How Bad Off Is My Retirement Fund?

This bad:
The actuarial analysis concludes that under current practices and assumed returns, the fund will be depleted in about 30 years.
I'm screwed. See the link for a scary graph.

7 comments:

Mike Thiac said...

Darren

Is the fund broke because of underfunding or waste of the money like with Social Security?

Darren said...

Underfunded, and some overly-cheery return estimates.

Steve USMA '85 said...

Didn't they also lose a bunch of money in a couple of those recent Tech bubble burst, huge company failures and/or Ponzi schemes?

Anonymous said...

Darren: "Underfunded, and some overly-cheery return estimates."

Note that usually the overly-cheery return estimates are what allow/enable/encourage/require the underfunding.
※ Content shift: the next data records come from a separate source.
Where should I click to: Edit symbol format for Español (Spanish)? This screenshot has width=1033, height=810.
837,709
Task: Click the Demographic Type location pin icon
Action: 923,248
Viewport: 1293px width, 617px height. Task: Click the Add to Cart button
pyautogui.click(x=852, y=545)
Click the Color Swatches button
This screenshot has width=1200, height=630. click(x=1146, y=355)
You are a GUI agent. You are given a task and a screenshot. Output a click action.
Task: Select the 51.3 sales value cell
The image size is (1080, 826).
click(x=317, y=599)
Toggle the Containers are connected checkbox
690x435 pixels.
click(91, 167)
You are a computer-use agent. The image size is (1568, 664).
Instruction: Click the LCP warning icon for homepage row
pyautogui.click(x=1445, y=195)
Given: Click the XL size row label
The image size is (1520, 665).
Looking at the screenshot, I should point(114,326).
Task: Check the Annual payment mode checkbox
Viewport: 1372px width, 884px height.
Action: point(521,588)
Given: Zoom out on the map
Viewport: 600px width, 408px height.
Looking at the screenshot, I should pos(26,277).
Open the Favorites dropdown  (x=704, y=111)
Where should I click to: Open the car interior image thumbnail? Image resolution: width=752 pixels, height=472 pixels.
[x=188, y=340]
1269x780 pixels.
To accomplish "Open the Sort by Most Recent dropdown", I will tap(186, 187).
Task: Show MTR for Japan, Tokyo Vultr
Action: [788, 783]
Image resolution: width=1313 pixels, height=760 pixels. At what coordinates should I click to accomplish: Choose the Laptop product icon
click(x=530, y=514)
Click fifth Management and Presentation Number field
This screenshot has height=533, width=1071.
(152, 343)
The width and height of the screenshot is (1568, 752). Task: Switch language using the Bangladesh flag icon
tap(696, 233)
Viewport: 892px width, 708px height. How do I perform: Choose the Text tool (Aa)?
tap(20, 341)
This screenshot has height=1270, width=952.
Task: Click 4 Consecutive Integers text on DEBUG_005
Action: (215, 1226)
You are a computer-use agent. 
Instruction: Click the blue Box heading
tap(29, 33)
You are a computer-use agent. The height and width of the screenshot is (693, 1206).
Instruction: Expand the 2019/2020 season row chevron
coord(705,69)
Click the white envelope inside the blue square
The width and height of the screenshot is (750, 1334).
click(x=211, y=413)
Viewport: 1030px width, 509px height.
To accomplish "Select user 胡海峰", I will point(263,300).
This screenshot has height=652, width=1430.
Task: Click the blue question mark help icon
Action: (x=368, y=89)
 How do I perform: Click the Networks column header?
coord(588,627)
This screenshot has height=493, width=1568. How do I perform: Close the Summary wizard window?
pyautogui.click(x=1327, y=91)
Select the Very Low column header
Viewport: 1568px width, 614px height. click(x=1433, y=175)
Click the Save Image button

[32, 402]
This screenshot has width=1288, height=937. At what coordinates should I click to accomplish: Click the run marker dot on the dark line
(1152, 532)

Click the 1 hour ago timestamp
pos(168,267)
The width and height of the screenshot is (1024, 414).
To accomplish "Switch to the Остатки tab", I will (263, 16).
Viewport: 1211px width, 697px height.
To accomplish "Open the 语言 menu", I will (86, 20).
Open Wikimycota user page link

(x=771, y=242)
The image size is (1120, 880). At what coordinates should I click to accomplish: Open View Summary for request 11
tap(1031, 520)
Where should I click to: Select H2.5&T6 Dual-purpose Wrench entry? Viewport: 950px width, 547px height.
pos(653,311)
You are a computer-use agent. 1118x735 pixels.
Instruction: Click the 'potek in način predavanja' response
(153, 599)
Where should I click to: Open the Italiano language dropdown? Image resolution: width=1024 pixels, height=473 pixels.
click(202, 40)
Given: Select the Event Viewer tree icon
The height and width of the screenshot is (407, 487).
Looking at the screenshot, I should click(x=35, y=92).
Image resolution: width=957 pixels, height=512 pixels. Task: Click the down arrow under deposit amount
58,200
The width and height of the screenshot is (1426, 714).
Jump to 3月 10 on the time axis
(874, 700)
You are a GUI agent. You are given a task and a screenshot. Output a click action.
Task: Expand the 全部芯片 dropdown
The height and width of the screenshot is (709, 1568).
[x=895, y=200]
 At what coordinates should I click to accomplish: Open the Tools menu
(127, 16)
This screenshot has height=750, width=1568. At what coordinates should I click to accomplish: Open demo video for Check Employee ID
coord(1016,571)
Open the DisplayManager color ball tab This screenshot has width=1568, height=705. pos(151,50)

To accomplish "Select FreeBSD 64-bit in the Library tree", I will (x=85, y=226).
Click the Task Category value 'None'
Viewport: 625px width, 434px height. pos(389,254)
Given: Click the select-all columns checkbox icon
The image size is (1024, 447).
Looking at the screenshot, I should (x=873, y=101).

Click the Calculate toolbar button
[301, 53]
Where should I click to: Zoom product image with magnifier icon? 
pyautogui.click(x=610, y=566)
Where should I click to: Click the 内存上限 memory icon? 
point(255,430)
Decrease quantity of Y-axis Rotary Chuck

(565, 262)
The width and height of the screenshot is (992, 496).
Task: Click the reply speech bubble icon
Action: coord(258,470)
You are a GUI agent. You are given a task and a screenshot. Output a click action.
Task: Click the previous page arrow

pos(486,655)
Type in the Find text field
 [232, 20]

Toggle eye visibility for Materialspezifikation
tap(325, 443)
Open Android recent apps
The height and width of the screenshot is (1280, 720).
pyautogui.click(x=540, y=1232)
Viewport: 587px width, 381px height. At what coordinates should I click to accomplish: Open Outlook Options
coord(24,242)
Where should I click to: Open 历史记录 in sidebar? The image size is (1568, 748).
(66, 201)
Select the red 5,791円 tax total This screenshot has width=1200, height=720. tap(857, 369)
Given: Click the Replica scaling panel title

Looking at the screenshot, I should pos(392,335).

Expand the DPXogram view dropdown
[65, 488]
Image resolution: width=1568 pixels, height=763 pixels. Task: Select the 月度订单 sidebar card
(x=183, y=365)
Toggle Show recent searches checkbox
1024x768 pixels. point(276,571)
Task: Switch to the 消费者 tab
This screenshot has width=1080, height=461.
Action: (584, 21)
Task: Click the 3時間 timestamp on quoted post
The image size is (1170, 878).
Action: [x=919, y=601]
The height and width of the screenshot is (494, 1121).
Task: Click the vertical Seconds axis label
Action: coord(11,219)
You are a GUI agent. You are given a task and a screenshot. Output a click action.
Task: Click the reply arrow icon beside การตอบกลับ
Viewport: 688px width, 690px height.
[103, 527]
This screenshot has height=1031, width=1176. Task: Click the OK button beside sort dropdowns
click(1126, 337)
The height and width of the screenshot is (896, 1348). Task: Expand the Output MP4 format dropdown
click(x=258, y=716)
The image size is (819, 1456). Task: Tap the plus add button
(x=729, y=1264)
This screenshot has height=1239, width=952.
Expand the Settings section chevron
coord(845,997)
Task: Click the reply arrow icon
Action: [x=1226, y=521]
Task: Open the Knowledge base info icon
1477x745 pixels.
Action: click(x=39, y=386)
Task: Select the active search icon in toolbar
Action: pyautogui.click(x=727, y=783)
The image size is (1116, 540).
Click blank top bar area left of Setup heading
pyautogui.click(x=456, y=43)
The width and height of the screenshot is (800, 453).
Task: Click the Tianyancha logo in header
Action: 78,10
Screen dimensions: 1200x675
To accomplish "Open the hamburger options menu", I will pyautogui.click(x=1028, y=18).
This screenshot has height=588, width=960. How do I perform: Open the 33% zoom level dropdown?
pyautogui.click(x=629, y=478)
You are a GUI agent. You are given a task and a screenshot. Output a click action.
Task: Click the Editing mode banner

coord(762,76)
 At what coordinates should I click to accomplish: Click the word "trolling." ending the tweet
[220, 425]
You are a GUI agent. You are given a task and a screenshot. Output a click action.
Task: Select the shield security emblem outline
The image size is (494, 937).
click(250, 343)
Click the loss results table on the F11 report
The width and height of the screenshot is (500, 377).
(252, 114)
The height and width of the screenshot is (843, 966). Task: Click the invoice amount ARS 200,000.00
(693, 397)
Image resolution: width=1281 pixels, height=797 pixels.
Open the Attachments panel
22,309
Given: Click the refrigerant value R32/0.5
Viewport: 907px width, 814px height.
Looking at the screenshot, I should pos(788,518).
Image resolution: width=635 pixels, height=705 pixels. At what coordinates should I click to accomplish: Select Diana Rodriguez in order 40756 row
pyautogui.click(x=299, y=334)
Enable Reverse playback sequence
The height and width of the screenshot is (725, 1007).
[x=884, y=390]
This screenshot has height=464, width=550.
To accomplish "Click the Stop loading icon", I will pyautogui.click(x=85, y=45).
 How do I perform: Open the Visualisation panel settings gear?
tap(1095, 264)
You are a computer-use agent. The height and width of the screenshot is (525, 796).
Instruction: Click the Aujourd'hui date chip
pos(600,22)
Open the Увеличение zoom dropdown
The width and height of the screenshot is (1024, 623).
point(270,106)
The two are not independent.

Not that this makes things any better...

-Mark Roulo

KauaiMark said...

"..33.5 percent of the average teacher salary over the next 30 years"

Looks like teachers might be better off putting that 1/3 of their own salary into tax deductible IRA/SEP investment plans

Darren said...

Don't forget the real estate market, Steve. And KauaiMark is absolutely correct.

Unknown said...

This is not news... but it is an open secret.

CalPensions.com covered the story back in 2010; the particular CalSTRS document that references the projection that they will be out of money in 30 years or so is here. Refer to page 2 and onward.